Museum Permanent Collection
1984.1657.1-2

In Jar (c. 1959) Otto Heino explores both expressionist technique and large scale. The swirling black glaze is incised into the surface, providing a circular movement that is reminiscent of the spinning of a potter’s wheel. The large size of this lidded jar was unusual for the late 1950s and can be seen as parallel to the monumental experiments of Peter Voulkos and others. While still a functional vessel, this piece borders on being sculptural, and demonstrates how potters working within the vessel tradition continued to push traditional boundaries.

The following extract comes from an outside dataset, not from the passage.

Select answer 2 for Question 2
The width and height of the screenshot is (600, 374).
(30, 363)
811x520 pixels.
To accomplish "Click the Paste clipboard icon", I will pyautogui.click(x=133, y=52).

Otto Heino was born in East Hampton, Connecticut. After serving in World War Two, he returned to the United States in 1949 and through the GI Bill enrolled in a pottery class taught at the League of New Hampshire Craftsman, where his teacher was his future wife, Vivika. They shared a studio for more than fifty years. They briefly taught at the University of Southern California before taking over the ceramics program at the Chouinard Art Institute in Los Angeles from 1955 to 1962. Briefly returning to the Northeast to operate a private studio, they went back to the West Coast at the behest of their close friend Beatrice Wood and opened a studio in Ojai, California, where they remained key figures of the midcentury ceramics community in Southern California. Their pots are always signed with by both of them, regardless of who produced them.